20 years of e-waste legislation in Europe: what’s the way forward?


On 7 December, the WEEE Forum gathered over 170 experts representing all the actors of the e-waste value chain at its “EPR Grand Challenge” Conference, to discuss the next steps for global extended producer responsibility (EPR).

It was arranged for a double celebration: twenty years of WEEE legislation and twenty years of the WEEE Forum, which was initially set up to represent European e-waste producer responsibility organisations, but now speaks for 47 such companies across the world.

The keynote address was given by Virginijus Sinkevičius, European Commissioner for the Environment, who talked about the achievements in e-waste management in the EU and thanked the WEEE Forum for its efforts over the years, but also emphasised that there is still much to do:

“Right now, despite the improvements, too many waste appliances are failing to reach facilities for treatment or repair.

“They are forgotten at the back of a drawer, illegally exported or scavenged for valuable parts which often leads to pollution.

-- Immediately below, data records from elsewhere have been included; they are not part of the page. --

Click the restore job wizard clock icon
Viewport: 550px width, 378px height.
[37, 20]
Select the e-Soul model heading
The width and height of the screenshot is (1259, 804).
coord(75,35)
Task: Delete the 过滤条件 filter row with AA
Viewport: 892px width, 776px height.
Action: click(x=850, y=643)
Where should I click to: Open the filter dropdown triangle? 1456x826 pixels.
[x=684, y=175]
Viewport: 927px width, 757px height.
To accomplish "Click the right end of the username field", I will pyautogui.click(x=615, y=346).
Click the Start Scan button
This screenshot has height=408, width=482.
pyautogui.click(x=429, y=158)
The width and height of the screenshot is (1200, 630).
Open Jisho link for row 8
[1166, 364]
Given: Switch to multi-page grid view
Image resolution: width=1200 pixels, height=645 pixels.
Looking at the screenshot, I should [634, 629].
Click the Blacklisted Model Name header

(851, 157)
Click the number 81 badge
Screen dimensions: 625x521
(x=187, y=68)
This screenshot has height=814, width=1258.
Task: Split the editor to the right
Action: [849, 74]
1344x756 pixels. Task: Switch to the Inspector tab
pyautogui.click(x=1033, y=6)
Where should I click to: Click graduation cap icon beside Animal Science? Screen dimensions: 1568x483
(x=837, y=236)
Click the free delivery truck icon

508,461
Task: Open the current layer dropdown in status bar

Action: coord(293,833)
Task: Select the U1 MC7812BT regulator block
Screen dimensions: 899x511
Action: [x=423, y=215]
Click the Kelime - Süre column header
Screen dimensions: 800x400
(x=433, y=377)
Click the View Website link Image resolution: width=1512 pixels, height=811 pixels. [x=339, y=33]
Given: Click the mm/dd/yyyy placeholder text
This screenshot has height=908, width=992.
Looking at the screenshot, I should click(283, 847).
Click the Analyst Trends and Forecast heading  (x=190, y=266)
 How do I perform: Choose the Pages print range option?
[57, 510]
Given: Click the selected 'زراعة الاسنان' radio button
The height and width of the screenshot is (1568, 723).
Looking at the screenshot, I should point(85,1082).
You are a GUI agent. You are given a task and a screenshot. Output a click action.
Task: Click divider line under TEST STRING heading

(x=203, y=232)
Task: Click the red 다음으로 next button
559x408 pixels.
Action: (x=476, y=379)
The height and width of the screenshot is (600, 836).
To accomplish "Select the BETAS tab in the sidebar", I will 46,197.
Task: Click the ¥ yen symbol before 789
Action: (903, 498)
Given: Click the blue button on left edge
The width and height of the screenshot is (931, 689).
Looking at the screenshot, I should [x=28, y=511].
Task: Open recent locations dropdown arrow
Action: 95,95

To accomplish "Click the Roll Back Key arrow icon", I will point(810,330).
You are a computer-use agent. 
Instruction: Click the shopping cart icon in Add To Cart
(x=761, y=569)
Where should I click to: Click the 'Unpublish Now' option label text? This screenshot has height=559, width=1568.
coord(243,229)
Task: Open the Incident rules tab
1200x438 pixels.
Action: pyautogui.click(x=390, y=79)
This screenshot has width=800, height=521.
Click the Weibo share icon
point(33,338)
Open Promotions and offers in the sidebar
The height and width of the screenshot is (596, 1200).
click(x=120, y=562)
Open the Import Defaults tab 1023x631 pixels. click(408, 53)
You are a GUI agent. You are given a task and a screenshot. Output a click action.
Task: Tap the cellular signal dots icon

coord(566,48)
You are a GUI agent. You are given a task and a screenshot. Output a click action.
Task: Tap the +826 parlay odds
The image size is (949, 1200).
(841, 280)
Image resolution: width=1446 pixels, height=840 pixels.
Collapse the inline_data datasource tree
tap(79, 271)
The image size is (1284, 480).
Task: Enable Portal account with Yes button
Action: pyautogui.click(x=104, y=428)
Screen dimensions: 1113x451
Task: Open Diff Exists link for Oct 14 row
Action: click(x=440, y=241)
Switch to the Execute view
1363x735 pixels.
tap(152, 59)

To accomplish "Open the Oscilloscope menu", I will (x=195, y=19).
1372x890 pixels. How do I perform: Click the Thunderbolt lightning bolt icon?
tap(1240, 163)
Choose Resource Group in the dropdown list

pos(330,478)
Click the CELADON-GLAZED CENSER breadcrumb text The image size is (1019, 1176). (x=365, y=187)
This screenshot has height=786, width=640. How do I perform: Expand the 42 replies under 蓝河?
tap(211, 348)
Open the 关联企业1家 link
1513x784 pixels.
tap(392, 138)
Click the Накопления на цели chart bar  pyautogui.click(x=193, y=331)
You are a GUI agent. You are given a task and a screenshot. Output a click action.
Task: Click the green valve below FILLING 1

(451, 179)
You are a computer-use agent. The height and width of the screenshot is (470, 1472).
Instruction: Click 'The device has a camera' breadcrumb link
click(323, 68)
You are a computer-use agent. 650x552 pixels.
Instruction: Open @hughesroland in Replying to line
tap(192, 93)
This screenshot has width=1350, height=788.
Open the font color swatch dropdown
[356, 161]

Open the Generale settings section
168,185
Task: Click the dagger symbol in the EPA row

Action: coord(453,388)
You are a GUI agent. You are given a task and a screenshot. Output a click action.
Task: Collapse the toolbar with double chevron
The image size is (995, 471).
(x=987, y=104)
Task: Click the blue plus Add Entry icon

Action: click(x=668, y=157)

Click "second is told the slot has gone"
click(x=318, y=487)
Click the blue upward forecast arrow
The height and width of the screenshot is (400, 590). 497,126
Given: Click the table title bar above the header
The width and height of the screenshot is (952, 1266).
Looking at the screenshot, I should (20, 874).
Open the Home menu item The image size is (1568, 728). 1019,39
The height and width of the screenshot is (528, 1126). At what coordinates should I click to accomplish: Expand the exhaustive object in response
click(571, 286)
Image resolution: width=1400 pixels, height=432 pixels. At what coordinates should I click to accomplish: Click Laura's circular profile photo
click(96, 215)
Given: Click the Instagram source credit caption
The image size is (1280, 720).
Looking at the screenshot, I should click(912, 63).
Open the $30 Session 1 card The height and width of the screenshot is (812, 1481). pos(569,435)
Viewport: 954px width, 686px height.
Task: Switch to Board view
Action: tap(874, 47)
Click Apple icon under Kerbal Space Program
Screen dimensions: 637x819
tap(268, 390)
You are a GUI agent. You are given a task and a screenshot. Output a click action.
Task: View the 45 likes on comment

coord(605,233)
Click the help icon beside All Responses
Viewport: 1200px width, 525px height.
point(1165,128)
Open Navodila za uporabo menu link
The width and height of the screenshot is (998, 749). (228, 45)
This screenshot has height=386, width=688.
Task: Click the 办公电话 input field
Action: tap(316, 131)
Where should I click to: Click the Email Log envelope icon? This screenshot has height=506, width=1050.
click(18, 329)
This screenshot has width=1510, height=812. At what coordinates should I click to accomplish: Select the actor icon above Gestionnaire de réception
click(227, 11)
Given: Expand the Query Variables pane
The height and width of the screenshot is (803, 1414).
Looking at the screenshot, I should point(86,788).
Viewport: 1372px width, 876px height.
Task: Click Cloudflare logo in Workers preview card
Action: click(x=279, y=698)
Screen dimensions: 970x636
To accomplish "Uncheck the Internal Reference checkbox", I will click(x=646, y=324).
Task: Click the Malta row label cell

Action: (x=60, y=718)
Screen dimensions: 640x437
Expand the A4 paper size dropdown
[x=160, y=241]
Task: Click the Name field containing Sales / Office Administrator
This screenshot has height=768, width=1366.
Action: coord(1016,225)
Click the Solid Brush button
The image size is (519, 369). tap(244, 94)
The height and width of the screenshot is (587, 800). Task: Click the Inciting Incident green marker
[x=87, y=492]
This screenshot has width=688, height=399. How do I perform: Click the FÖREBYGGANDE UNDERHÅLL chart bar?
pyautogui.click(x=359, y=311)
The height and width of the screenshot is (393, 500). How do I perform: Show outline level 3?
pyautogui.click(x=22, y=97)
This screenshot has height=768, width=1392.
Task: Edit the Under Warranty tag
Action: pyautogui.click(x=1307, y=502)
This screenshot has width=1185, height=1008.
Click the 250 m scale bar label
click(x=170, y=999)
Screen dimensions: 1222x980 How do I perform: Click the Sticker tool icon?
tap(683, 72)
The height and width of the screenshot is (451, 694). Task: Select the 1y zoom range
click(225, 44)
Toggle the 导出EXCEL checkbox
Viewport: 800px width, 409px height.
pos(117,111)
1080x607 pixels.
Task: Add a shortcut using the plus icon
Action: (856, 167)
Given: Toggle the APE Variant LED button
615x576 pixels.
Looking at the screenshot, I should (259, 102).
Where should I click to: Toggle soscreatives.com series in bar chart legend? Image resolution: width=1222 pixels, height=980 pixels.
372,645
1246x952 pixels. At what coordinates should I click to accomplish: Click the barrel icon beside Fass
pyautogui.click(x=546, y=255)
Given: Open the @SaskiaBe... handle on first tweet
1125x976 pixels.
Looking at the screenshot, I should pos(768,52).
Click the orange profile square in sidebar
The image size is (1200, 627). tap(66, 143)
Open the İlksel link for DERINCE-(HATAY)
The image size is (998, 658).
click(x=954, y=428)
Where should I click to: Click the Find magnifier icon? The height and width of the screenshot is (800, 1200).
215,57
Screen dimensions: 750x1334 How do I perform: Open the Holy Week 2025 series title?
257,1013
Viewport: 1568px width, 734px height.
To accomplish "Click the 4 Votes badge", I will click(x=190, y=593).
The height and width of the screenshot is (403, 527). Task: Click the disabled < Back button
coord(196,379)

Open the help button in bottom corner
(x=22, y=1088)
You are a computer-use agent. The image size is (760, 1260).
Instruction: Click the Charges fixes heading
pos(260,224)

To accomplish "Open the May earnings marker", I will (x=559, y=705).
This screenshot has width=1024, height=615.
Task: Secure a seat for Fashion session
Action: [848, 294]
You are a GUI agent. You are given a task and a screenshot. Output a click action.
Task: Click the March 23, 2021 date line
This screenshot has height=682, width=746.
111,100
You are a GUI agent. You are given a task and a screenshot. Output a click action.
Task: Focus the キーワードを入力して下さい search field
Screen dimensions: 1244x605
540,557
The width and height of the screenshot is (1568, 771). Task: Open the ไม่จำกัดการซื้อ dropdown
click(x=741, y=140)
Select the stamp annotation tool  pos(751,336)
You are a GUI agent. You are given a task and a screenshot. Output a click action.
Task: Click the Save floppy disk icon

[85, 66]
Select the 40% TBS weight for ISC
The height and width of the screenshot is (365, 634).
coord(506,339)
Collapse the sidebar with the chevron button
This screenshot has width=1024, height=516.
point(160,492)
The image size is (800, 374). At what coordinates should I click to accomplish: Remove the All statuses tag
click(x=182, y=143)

Turning this round is the grand challenge that we face, we will get there by working together and building a more circular economy.”

The conference presented four challenges of the sector and each of these was discussed by expert panels to find solutions on how to tackle the growing e-waste tide.

Delivering the Circular Economy

WEE Conference
The WEEE Forum gathered over 170 experts representing all the actors of the e-waste value chain at its “EPR Grand Challenge” Conference.

The worldwide societal challenge of e-waste needs to be collectively addressed. Many efforts are made by the collection schemes to incite citizens to return their e-waste.

But the challenge of putting a circular economy into practice and constructing circular societies where reuse, repair and recycling of electronic products become social norms needs a whole value chain approach with new business models and approaches.

Valérie Guillard, Professor at Université Paris-Dauphine, questioned the psychological aspects of the transition to circular attitudes: “Why is it so difficult for consumers to change their way of consuming?

Why is it so difficult for consumers to change their way of consuming?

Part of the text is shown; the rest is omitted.